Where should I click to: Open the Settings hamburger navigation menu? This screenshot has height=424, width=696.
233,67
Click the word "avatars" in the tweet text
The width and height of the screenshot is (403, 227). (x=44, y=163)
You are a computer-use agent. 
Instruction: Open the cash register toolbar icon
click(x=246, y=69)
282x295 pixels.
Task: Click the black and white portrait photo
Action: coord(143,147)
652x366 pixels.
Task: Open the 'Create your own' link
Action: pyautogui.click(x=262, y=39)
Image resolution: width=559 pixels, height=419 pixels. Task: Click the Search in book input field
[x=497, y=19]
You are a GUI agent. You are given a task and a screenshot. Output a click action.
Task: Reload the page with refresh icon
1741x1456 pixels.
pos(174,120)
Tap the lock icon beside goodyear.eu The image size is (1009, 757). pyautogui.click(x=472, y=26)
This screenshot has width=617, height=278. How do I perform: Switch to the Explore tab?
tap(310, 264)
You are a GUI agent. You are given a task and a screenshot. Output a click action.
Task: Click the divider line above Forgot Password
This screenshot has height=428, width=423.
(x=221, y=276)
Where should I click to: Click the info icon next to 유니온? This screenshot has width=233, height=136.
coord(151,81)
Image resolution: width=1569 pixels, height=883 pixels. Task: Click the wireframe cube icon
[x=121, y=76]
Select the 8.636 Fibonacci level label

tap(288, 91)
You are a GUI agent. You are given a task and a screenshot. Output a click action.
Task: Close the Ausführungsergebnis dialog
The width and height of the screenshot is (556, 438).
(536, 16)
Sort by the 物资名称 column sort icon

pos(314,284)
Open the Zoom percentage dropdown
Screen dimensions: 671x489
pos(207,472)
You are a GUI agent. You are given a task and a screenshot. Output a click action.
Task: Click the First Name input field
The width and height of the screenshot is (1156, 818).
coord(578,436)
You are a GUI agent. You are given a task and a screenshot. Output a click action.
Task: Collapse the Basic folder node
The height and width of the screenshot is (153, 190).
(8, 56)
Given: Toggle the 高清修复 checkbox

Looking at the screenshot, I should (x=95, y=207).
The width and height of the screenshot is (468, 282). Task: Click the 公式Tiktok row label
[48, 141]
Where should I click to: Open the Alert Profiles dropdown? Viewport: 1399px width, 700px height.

::::

REQUIRED WORK -
Print the entries from the line containing "Tap the lock" through the line containing "coord(578,436)", unchanged, both ends included.

ANSWER FOR THE TASK -
Tap the lock icon beside goodyear.eu The image size is (1009, 757). pyautogui.click(x=472, y=26)
This screenshot has width=617, height=278. How do I perform: Switch to the Explore tab?
tap(310, 264)
You are a GUI agent. You are given a task and a screenshot. Output a click action.
Task: Click the divider line above Forgot Password
This screenshot has height=428, width=423.
(x=221, y=276)
Where should I click to: Click the info icon next to 유니온? This screenshot has width=233, height=136.
coord(151,81)
Image resolution: width=1569 pixels, height=883 pixels. Task: Click the wireframe cube icon
[x=121, y=76]
Select the 8.636 Fibonacci level label

tap(288, 91)
You are a GUI agent. You are given a task and a screenshot. Output a click action.
Task: Close the Ausführungsergebnis dialog
The width and height of the screenshot is (556, 438).
(536, 16)
Sort by the 物资名称 column sort icon

pos(314,284)
Open the Zoom percentage dropdown
Screen dimensions: 671x489
pos(207,472)
You are a GUI agent. You are given a task and a screenshot. Output a click action.
Task: Click the First Name input field
The width and height of the screenshot is (1156, 818).
coord(578,436)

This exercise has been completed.